As Burnham suggests, we do have the Equality Act, but it seems to have achieved very little. We are the people with “protected characteristics”, and we are the people left unprotected. The Equality Act came into force in 2010, and the problems are not new. The promise of equality has worn us down.
I ask you to think of this scenario. Imagine playing a game that requires you to think about every move, every consequence, every mistake. Imagine there was no break; the penalties are real too. A few years ago, I needed to use a bathroom on a train. I could not use it as it was too small for my wheelchair. Now, when I use public transport, I limit my liquid intake. Drinking rather than dehydrating was my “mistake,” and I had to face the consequences. When you think about equality or the statistics, think about this scenario, it’s the consequence of others choices, but it’s our penalty.

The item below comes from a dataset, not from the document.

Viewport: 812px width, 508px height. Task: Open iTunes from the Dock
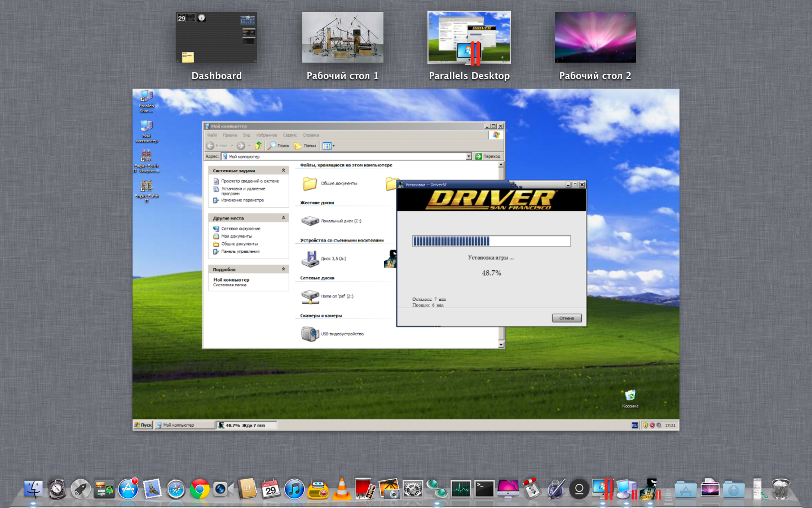294,489
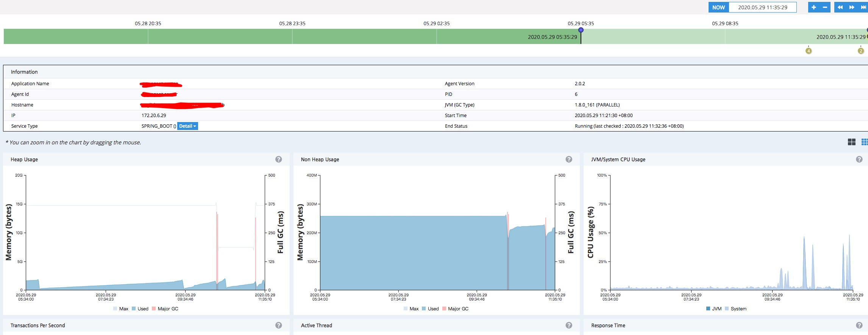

The current state of buses in Greater Manchester is not good enough for users with accessibility needs.
This has been worsened by our deregulated bus network which means we have little control over our buses.
We need a whole host of improvements NOW! https://t.co/8lQL3VaVN1
— BetterBusesforGM (@BetterBusesGM) March 1, 2021
Improvements are slow
Although they do not go far enough, there have been improvements. Imagine having to plan a journey around the stations that have been upgraded. Through the Department of Transport’s (DfT) Access for All programme, there have been step-free routes at 200 stations added since 2006. The scheme has also helped to ensure that there will be step-free access at stations such as Walkden.

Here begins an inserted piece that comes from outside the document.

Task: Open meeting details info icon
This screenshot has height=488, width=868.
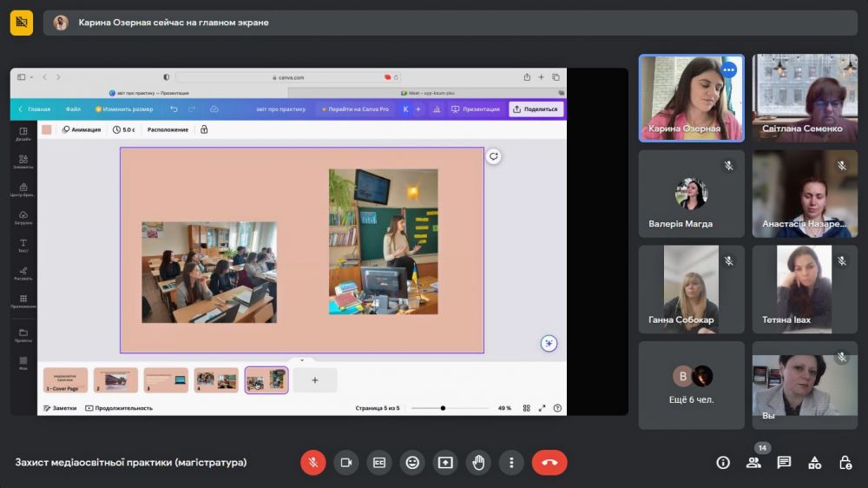Action: click(x=723, y=463)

However, it took a five-year fight over access to platforms with three flights of stairs to achieve this, that such a fight had to take place in 2020 would surprise many non-disabled people, but the disabled have been made cynical through direct experience.
It has been announced that the combined authority has agreed to set aside £3.3m to progress future Access for All projects. However, Burnham notes the DfT funding is slow to materialise, stating: “If we carry on at that pace, it will be the 2070s before the entire rail network, including Greater Manchester, is accessible to our citizens.” He believes that Network Rail is treating the stations as “liabilities.” He continued, “If we had control of them, we could unlock funding for greater commercial use, community use or indeed greater regeneration around new homes linked to public transport.”

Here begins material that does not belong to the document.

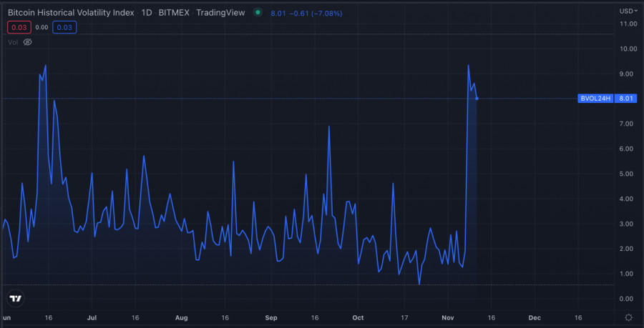Click the Nov label on time axis
Screen dimensions: 644x328
448,317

Burnham states that he wants to be a “clear voice for disabled people in Greater Manchester.” However, disabled people have heard this for generations. We need to see action. We need our voices to be heard. The system and those who work within it would benefit from our lived experience. We understand the daily difficulties and challenges. We understand the obstacles of having to navigate a world that was not built for us. We grasp the discomfort of having to drag ourselves up a flight of stairs. We each have our own experiences to share and our clear voices.
As passengers and as people with disabilities, we are used to promises. We are used to timetables. We are used to people thinking that we have achieved equality just because we have the Equality Act and DDA in some insubstantial manner. However, as the statistics, and personal experience, demonstrate the path to true equality does not often have step-free access.